Case ID: ad2d_272/html/0411-01.html
Source: Caselaw Access Project
Author: {"author": "", "license": "Public Domain", "url": "https://static.case.law/"}
Date Created: 2024-08-24T03:29:51.129683

The People of the State of New York, Respondent, v Tennyson Gabbidon, Appellant.
    [707 NYS2d 901]
   —Appeal by the defendant from a judgment of the Supreme Court, Kings County (D’Emic, J.), rendered October 8, 1997, convicting him of burglary in the first degree, assault in the first degree, and assault in the second degree, upon a jury verdict, and sentencing him to indeterminate terms of 12V2 to 25 years imprisonment on the conviction of burglary in the first degree, 7V2 to 15 years imprisonment on the conviction of assault in the first degree, and 3V2 to 7 years imprisonment on the conviction of assault in the second degree, to run consecutively to each other.

Ordered that the judgment is modified, on the law, by providing that the term of imprisonment for the defendant’s conviction of burglary in the first degree shall run concurrently with the terms of imprisonment for the assault convictions; as so modified, the judgment is affirmed.

Contrary to the defendant’s assertion, the statement made by one of the victims at a hospital was properly received in evidence as an excited utterance. There was ample evidence to “ ‘justify the conclusion that the remarks were not made under the impetus of studied reflection’ ” (People v Fratello, 92 NY2d 565, 576; see, People v Cotto, 92 NY2d 68; People v Brown, 70 NY2d 513).

The determination as to whether to reopen a case for further testimony rests within the sound discretion of the trial court (see, People v Ventura, 35 NY2d 654; People v Aldridge, 247 AD2d 545). Under the circumstances of this case, the trial court providently exercised its discretion.

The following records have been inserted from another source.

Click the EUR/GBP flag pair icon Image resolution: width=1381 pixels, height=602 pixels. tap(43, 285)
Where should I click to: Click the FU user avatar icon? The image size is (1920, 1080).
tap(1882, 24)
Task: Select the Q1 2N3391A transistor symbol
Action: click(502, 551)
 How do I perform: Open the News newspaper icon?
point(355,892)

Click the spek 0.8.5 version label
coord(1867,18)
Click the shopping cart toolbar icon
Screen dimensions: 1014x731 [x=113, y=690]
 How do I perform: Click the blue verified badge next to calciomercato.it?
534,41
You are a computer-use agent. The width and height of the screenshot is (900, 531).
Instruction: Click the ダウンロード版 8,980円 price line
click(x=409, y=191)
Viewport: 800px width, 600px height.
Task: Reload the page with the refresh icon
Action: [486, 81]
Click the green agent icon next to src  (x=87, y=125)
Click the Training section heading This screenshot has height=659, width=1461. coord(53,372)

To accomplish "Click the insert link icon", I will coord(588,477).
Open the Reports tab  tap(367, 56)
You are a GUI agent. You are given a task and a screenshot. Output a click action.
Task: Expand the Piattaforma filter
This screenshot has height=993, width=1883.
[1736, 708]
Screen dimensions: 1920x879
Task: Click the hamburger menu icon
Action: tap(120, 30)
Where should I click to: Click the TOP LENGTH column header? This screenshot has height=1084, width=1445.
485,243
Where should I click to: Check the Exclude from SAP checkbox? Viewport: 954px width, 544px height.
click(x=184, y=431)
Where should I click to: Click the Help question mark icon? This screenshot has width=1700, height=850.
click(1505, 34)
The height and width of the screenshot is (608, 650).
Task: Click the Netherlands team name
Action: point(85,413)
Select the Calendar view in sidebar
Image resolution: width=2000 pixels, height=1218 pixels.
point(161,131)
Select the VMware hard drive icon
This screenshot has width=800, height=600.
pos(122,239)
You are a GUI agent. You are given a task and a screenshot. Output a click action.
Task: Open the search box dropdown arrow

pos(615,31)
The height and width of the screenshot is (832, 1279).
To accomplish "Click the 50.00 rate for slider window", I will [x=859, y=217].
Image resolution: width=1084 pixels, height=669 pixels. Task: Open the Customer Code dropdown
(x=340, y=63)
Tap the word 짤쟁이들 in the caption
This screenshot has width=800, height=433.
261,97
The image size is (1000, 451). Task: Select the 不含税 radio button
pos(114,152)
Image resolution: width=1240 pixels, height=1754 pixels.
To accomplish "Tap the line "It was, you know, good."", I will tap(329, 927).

Inasmuch as the People are unable to point to any testimony or evidence which would support the view that the offense of burglary in the first degree involved disparate or separate acts from the offenses of assault in the first degree and assault in the second degree, the sentence imposed for the burglary conviction must run concurrently with the sentences imposed for the assault convictions (see, People v Laureano, 87 NY2d 640, 643; People v Sturkey, 77 NY2d 979, 980; Penal Law § 70.25 [2]). Santucci, J. P., McGinity, Luciano and Schmidt, JJ., concur.